Resources required
- Resource B: Pre-war Nazism
- Resource G: Casualties of bombing
- Resource H: Account of an air-raid
- Resource I: 'The road to Berlin'
- Resource K: The battle for Berlin
- Resource L: Joining the Luftwaffe
- Resource M: The Hitler Youth
Rationale and learning intentions
This enquiry will explore the remarkable persistence and passivity of Berliners in the face of extreme hardship caused by air raids and ground assault on their city. Why did the people of a city once far from committed to Nazism continue to work and fight for the Nazi regime in the face of appalling suffering between 1943 and 1945? Students will be asked to balance the influence of fear of the regime with factors such as national loyalty and the sheer survival instinct and form an hypothesis of their own. A study in causation.
What suffering did Berliners endure between 1943 and 1945?
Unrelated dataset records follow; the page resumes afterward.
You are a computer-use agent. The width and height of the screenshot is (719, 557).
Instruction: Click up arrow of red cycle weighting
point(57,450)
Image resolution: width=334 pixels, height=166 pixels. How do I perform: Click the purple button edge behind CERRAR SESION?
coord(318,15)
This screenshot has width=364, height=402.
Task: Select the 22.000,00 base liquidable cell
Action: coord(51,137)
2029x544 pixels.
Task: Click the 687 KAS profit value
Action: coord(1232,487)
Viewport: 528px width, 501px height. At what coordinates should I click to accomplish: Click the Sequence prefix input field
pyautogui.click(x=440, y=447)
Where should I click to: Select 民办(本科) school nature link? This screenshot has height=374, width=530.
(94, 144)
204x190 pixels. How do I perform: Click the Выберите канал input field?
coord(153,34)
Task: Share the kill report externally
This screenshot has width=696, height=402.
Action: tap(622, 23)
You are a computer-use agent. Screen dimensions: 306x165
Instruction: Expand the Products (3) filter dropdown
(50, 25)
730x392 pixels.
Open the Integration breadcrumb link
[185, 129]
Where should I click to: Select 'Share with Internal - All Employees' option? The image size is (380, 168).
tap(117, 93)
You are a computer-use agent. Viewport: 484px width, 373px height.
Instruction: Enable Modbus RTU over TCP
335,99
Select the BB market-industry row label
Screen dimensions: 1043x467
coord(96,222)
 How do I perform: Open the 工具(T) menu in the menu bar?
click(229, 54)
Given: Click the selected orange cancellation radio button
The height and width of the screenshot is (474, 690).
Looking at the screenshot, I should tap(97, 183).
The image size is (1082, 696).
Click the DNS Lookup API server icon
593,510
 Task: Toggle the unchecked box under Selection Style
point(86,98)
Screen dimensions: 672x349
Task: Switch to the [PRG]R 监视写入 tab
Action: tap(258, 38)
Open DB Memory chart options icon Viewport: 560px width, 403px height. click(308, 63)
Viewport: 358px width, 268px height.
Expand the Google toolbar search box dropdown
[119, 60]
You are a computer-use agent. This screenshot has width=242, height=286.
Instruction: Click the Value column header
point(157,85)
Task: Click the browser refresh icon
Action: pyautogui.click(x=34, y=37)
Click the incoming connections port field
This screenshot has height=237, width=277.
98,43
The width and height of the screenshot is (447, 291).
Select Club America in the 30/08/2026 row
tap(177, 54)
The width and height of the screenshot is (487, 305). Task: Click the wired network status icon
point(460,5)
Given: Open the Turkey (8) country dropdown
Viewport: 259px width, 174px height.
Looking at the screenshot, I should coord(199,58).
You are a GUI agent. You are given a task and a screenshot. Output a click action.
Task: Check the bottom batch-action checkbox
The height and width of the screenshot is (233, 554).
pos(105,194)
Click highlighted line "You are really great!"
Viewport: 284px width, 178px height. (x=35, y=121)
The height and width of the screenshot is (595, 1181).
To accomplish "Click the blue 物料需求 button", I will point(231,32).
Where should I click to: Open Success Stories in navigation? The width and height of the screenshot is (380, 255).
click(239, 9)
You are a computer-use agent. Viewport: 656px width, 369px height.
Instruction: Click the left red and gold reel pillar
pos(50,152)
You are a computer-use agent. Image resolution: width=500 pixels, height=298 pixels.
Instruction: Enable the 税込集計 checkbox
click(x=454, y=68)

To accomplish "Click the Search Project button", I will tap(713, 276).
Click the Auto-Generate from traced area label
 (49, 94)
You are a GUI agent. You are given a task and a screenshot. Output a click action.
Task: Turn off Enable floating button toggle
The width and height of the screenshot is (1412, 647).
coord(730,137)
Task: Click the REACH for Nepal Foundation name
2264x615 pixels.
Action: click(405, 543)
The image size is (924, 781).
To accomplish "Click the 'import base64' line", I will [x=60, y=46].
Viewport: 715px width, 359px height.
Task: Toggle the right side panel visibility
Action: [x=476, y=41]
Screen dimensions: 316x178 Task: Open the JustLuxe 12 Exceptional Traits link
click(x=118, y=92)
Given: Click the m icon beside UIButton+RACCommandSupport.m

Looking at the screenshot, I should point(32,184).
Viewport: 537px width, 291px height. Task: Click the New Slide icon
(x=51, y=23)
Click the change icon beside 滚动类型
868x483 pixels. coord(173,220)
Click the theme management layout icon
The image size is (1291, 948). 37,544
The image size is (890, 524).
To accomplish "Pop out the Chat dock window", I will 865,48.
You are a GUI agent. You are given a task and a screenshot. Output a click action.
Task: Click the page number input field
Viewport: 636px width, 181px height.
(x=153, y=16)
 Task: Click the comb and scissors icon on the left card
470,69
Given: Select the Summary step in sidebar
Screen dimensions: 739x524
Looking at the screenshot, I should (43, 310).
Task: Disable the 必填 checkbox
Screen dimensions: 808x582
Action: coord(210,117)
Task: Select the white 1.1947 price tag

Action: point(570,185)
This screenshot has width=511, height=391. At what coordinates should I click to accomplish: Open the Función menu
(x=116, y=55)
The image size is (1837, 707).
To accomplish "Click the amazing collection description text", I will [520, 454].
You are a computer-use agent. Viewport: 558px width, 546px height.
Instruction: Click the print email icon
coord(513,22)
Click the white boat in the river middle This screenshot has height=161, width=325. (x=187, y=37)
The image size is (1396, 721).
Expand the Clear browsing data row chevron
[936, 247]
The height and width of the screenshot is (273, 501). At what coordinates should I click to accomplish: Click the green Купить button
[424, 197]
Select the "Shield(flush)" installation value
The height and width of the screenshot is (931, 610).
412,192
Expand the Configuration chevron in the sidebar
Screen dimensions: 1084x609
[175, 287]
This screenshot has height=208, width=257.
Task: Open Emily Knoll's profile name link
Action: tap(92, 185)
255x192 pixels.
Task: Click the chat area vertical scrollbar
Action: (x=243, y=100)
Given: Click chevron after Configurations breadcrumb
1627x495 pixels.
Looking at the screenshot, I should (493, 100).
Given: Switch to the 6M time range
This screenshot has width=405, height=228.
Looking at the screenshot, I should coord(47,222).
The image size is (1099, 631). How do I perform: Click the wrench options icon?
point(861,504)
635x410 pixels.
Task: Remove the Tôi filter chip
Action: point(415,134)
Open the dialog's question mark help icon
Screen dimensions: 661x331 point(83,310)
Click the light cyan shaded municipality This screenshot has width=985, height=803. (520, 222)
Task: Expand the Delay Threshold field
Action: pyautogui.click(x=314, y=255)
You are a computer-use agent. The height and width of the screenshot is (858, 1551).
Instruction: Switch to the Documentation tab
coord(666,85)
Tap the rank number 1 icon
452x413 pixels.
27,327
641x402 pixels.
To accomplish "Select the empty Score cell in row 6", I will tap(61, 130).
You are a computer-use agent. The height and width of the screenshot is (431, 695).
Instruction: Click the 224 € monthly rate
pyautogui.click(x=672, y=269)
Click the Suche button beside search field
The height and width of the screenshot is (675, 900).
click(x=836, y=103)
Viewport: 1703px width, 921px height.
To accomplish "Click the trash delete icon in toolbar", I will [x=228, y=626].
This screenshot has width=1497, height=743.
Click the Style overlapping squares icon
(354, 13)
Pupils should study the photograph and statistics in Resource G. The class should be told that they are a committee working in the office of Dr Goebbels Nazi Gauleiter (District leader for Berlin and Nazi propaganda Minister). These materials have just become available and the class’s task is to decide whether they should be shown to ordinary Berliners or not. Pupils should work in groups considering any positive or negative effects of showing the materials. Each group should write a brief report to Dr Goebbels explaining its recommendations.
Read Resource H aloud to pupils. Explain that Berliners were experiencing raids like this almost every night and day from early 1944 and that 100,000 Berliners were killed in such air raids. Pupils should write a short film script imagining a mother and her three young children’s experiences during a raid. They should start from the moment the siren sounds until the all clear. Scenes might include: Running to the cellar; noises in the dark; near miss; coming out in the daylight to discover.....
Explain that by April 1945 the Russian armies had begun to enter Berlin itself. Air raids now gave way to savage fighting on the ground as German forces and members of the German home-guard, the Volkssturm, refused to surrender the city. Many civilians had not been evacuated and were caught up in the bitter fighting.
Pupils should use Resource I to picture the scene.
Pupils then compile a list of possible emotions experienced by the people sheltering in the flak tower.
AV suggestions: Extracts from the film ‘Memphis Belle’ could be used to help make pupils aware of the nature of the air war over Germany from 1945, such as the allied attempts to destroy German industry and civilian morale by aerial bombing.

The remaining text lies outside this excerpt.